Efficient Estimation of Word Representations in Vector Space
- Introduces techniques to learn word vectors from large text datasets.
- Can be used to find similar words (semantically, syntactically, etc).
- Link to the paper
- Link to open source implementation
- Computational complexity defined in terms of a number of parameters accessed during model training.
- Proportional to E*T*Q
- E - Number of training epochs
- T - Number of words in training set
- Q - depends on the model
Feedforward Neural Net Language Model (NNLM)
- Probabilistic model with input, projection, hidden and output layer.
- Input layer encodes N previous word using 1-of-V encoding (V is vocabulary size).
- Input layer projected to projection layer P with dimensionality N*D
- Hidden layer (of size H) computes the probability distribution over all words.
- Complexity per training example Q =N*D + N*D*H + H*V
- Can reduce Q by using hierarchical softmax and Huffman binary tree (for storing vocabulary).
Recurrent Neural Net Language Model (RNNLM)
- Similar to NNLM minus the projection layer.
- Complexity per training example Q =H*H + H*V
- Hierarchical softmax and Huffman tree can be used here as well.
- Nonlinear hidden layer causes most of the complexity.
- NNLMs can be successfully trained in two steps:
- Learn continuous word vectors using simple models.
- N-gram NNLM trained over the word vectors.

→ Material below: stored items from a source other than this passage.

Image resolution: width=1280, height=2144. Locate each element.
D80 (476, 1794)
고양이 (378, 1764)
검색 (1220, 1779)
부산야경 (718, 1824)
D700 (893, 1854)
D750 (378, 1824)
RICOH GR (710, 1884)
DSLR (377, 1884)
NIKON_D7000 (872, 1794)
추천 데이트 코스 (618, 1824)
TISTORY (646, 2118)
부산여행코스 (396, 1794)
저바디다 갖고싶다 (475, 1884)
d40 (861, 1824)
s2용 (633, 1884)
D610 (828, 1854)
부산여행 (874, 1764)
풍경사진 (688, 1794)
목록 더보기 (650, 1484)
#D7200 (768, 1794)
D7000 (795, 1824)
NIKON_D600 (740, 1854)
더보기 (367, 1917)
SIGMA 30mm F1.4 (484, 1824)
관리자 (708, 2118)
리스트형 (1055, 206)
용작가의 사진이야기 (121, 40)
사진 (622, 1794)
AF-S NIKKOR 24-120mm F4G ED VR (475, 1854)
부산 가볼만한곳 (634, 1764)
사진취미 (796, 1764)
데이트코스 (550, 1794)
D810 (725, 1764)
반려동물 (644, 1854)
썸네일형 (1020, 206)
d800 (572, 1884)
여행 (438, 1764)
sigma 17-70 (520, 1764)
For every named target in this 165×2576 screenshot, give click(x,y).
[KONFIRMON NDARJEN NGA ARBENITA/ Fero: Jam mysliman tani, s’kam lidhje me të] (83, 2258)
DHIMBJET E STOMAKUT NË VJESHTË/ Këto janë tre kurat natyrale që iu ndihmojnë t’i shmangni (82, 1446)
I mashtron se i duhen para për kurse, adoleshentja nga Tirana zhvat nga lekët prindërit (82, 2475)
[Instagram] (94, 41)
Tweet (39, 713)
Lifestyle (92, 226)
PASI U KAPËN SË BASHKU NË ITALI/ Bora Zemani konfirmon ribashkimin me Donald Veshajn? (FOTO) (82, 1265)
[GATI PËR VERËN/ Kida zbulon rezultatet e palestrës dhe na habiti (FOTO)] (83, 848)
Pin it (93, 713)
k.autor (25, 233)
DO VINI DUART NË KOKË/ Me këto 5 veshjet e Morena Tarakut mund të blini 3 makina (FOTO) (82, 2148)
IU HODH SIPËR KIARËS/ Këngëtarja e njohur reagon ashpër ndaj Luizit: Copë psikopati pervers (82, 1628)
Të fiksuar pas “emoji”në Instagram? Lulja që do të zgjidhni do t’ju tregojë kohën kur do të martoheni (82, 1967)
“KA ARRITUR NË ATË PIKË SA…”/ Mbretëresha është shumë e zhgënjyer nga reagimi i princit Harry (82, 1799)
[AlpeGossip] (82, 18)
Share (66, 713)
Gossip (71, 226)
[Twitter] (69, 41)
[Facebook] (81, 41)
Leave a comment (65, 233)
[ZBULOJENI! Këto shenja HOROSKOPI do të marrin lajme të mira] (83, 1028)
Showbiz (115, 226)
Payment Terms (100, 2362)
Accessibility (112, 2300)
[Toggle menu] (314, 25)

Continuous Bag-of-Words Model
- Similar to feedforward NNLM.
- No nonlinear hidden layer.
- Projection layer shared for all words and order of words does not influence projection.
- Log-linear classifier uses a window of words to predict the middle word.
- Q = N*D + D*log2V
Continuous Skip-gram Model
- Similar to Continuous Bag-of-Words but uses the middle world of the window to predict the remaining words in the window.
- Distant words are given less weight by sampling fewer distant words.
- Q = C*(D + D*log2V) where C is the max distance of the word from the middle word.
- Given a C and a training data, a random R is chosen in range 1 to C.
- For each training word, R words from history (previous words) and R words from future (next words) are marked as target output and model is trained.
- Skip-gram beats all other models for semantic accuracy tasks (eg - relating Athens with Greece).
- Continuous Bag-of-Words Model outperforms other models for semantic accuracy tasks (eg great with greater) - with skip-gram just behind in performance.
- Skip-gram architecture combined with RNNLMs outperforms RNNLMs (and other models) for Microsoft Research Sentence Completion Challenge.
- Model can learn relationships like "Queen is to King as Woman is to Man". This allows algebraic operations like Vector("King") - Vector("Man") + Vector("Woman").